Selected passage:
It still sounds like this is the jme way of doing it, but looking into the code im not sure how to properly set it up, basically the renderManager manages everything (for example setting the depth ranges for the different buckets) but when adding something like this to renderViewPortQueues()

if (!rq.isQueueEmpty(Bucket.OcclusionQueries)) {
    if (prof!=null) prof.vpStep(VpStep.RenderBucket, vp, Bucket.OcclusionQueries);
    renderer.setDepthRange(0, 1);
    renderer.setOcclusionQueriesEnabled(true);
    rq.renderQueue(Bucket.OcclusionQueries, this, cam, flush);
    renderer.setOcclusionQueriesEnabled(false);
}

thats already more work in the renderer than the empty method call because it means there have to be ‘if (occQueryEnabled)’ prior to and right after each rendering (its not like with the depth range where you do these calls anyway and only change the value of the variable, instead new gl calls need to be injected)
another solution is to have some RenderListener that you can set on the renderer which will then be notified when starting and when finished rendering a geometry.

Dataset content:
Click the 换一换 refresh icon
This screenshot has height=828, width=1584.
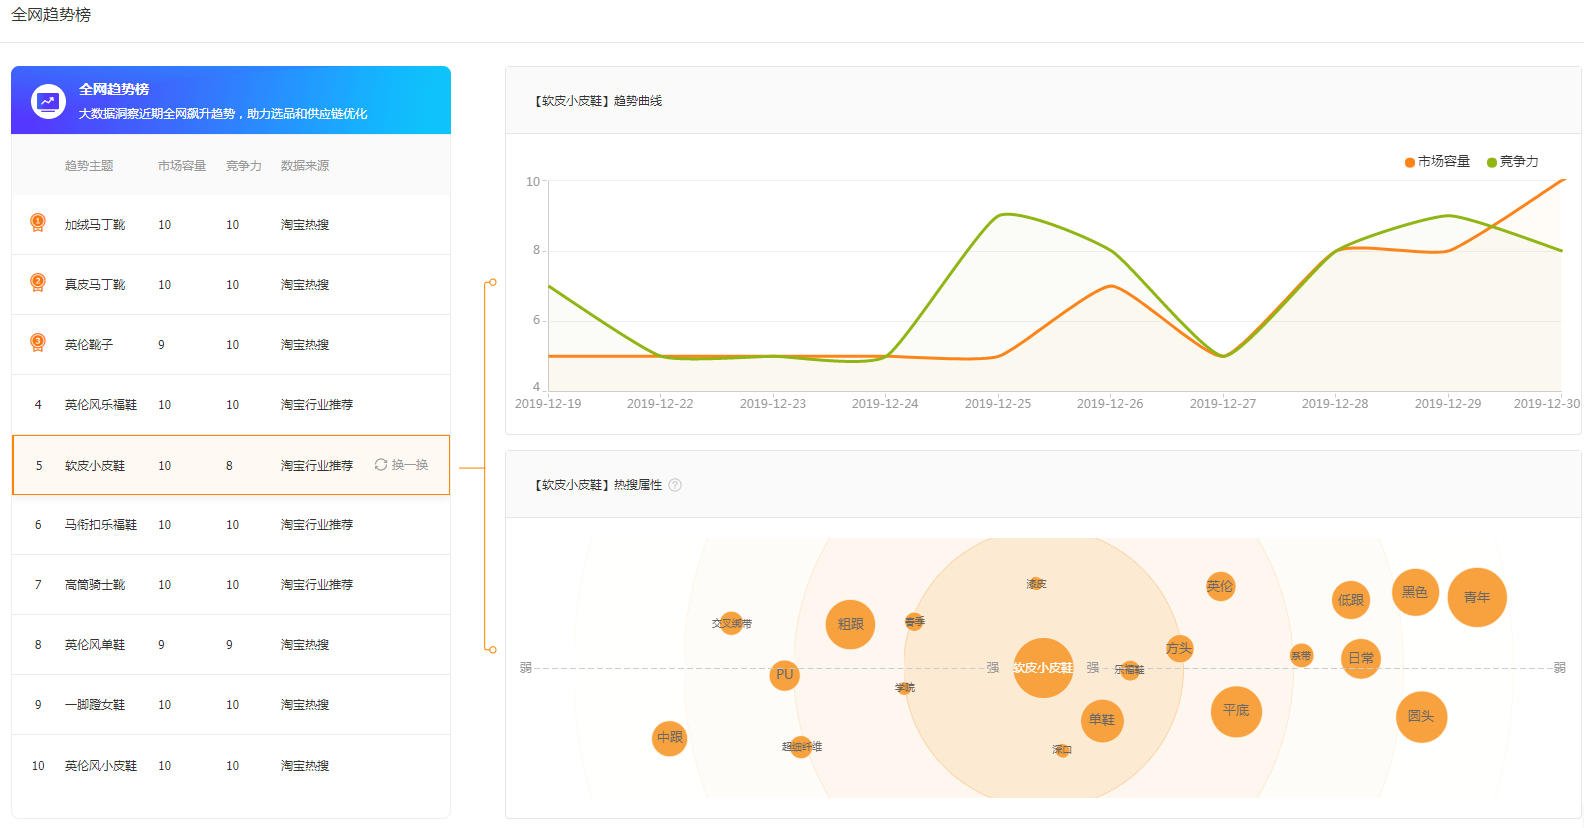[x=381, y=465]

Request: Quote the forum post on occlusion queries from "thats already more" up to and including "rendering a geometry.".

Exercise response:
thats already more work in the renderer than the empty method call because it means there have to be ‘if (occQueryEnabled)’ prior to and right after each rendering (its not like with the depth range where you do these calls anyway and only change the value of the variable, instead new gl calls need to be injected)
another solution is to have some RenderListener that you can set on the renderer which will then be notified when starting and when finished rendering a geometry.